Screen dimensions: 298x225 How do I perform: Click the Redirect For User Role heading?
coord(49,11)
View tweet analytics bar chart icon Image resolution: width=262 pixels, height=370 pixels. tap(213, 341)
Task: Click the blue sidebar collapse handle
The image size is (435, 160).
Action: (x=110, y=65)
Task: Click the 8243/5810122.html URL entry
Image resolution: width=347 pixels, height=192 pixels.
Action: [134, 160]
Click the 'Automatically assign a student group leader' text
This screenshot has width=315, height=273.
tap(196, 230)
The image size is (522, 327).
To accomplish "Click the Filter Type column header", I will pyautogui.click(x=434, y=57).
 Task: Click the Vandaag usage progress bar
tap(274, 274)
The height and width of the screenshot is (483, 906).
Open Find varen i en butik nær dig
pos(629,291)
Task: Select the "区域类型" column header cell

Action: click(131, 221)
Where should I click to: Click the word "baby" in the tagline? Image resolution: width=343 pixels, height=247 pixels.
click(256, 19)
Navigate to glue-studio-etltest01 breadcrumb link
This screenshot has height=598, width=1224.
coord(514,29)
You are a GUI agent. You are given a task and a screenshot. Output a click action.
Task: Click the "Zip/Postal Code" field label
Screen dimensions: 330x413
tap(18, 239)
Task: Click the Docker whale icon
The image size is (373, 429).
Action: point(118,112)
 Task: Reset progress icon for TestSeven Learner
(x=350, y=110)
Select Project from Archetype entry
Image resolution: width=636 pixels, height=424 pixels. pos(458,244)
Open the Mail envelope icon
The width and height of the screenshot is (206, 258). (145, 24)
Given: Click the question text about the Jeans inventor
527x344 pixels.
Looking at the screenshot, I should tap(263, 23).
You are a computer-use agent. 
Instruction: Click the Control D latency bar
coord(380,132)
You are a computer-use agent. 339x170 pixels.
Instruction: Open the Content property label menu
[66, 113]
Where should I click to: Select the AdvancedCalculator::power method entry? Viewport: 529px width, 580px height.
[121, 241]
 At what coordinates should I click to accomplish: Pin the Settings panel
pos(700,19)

══════════════════════════════

Task to carry out
Every line in the material must be repeated verbatim.

Solution below
Screen dimensions: 298x225 How do I perform: Click the Redirect For User Role heading?
coord(49,11)
View tweet analytics bar chart icon Image resolution: width=262 pixels, height=370 pixels. tap(213, 341)
Task: Click the blue sidebar collapse handle
The image size is (435, 160).
Action: (x=110, y=65)
Task: Click the 8243/5810122.html URL entry
Image resolution: width=347 pixels, height=192 pixels.
Action: [134, 160]
Click the 'Automatically assign a student group leader' text
This screenshot has width=315, height=273.
tap(196, 230)
The image size is (522, 327).
To accomplish "Click the Filter Type column header", I will pyautogui.click(x=434, y=57).
 Task: Click the Vandaag usage progress bar
tap(274, 274)
The height and width of the screenshot is (483, 906).
Open Find varen i en butik nær dig
pos(629,291)
Task: Select the "区域类型" column header cell

Action: click(131, 221)
Where should I click to: Click the word "baby" in the tagline? Image resolution: width=343 pixels, height=247 pixels.
click(256, 19)
Navigate to glue-studio-etltest01 breadcrumb link
This screenshot has height=598, width=1224.
coord(514,29)
You are a GUI agent. You are given a task and a screenshot. Output a click action.
Task: Click the "Zip/Postal Code" field label
Screen dimensions: 330x413
tap(18, 239)
Task: Click the Docker whale icon
The image size is (373, 429).
Action: point(118,112)
 Task: Reset progress icon for TestSeven Learner
(x=350, y=110)
Select Project from Archetype entry
Image resolution: width=636 pixels, height=424 pixels. pos(458,244)
Open the Mail envelope icon
The width and height of the screenshot is (206, 258). (145, 24)
Given: Click the question text about the Jeans inventor
527x344 pixels.
Looking at the screenshot, I should tap(263, 23).
You are a computer-use agent. 
Instruction: Click the Control D latency bar
coord(380,132)
You are a computer-use agent. 339x170 pixels.
Instruction: Open the Content property label menu
[66, 113]
Where should I click to: Select the AdvancedCalculator::power method entry? Viewport: 529px width, 580px height.
[121, 241]
 At what coordinates should I click to accomplish: Pin the Settings panel
pos(700,19)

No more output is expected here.